Documentation Index
Fetch the complete documentation index at: https://docs.vibrai.com/llms.txt
Use this file to discover all available pages before exploring further.
.vibrai project files
A .vibrai file is a plain YAML text file — a song blueprint. It sits next to your .als file and describes:
- Sections — the named parts of the arrangement (Verse 1, Chorus 1, Drop, etc.), their lengths, tension category, and positions.
- Parts — what plays in each section: which track, which generator, and any scale or variation overrides.
- Templates — arrangement-view clip placements and automation slot definitions.
- Generation settings — global tempo, scale (root + name), and a deterministic seed.

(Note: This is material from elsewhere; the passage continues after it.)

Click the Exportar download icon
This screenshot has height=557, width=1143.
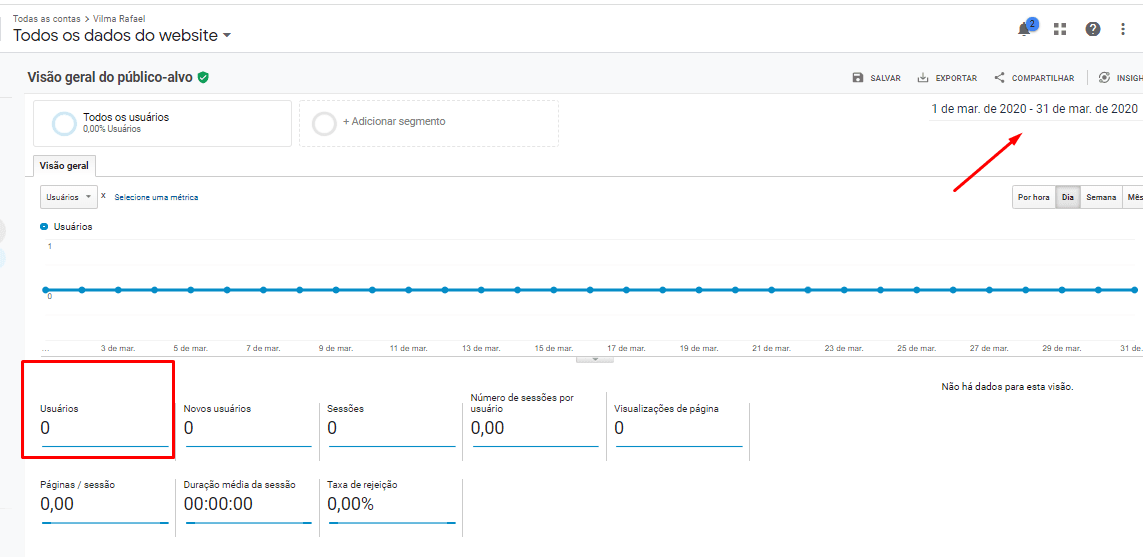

.vibrai files are a lightweight way to version-control your music. The vibrai capture command (CLI) or capture_project tool (MCP) creates a .vibrai from whatever is currently in your Live set — you don’t have to write one from scratch.
Generators
The engine ships two generators today. Each generator receives a section’s tension level, the active scale, and a stable seed, and produces a set of MIDI notes: Euclidean — for rhythmic parts (kick, snare, hi-hat, percussion). Uses the Bjorklund algorithm to spread hits evenly across a step grid. Tension controls density: higher tension = more hits; lower tension = sparser patterns. Ambient — for harmonic and melodic parts (pads, chords, bass, lead, arp). Generates drop-2 chord voicings from a bank of chord progressions, chosen per tension category. Scale-aware: output respects the resolved scale for each (section, part) pair. A third generator — targeting hip-hop and melodic lead patterns — is in development for Vibrai 1.0. Genre presets (.vibraigenre files) wire each part type to the appropriate generator and configure section lengths, tempo, and templates. More than a dozen genre libraries ship with Vibrai today.
Theme and variation
A Vibrai arrangement is built around a theme extracted from the first section (by position). Every other section’s output is derived from that theme, not from scratch — this guarantees coherence across a song. Variation operators let you modify the theme per-section without breaking coherence. Three operators ship today, applied in fixed order (transpose → density → motif) regardless of the order you write them in YAML:
| Operator | Field | Effect |
|---|---|---|
transpose | semitones (int) | Shifts all generated pitches by N semitones |
density | delta (-1.0 to 1.0) | Scales step density — more or fewer hits for drums, longer or shorter notes for pads |
motif | amount (0.0 to 1.0) | Blends an alternate motif over the theme |
vibrai generate --dry-run can preview individual sections safely.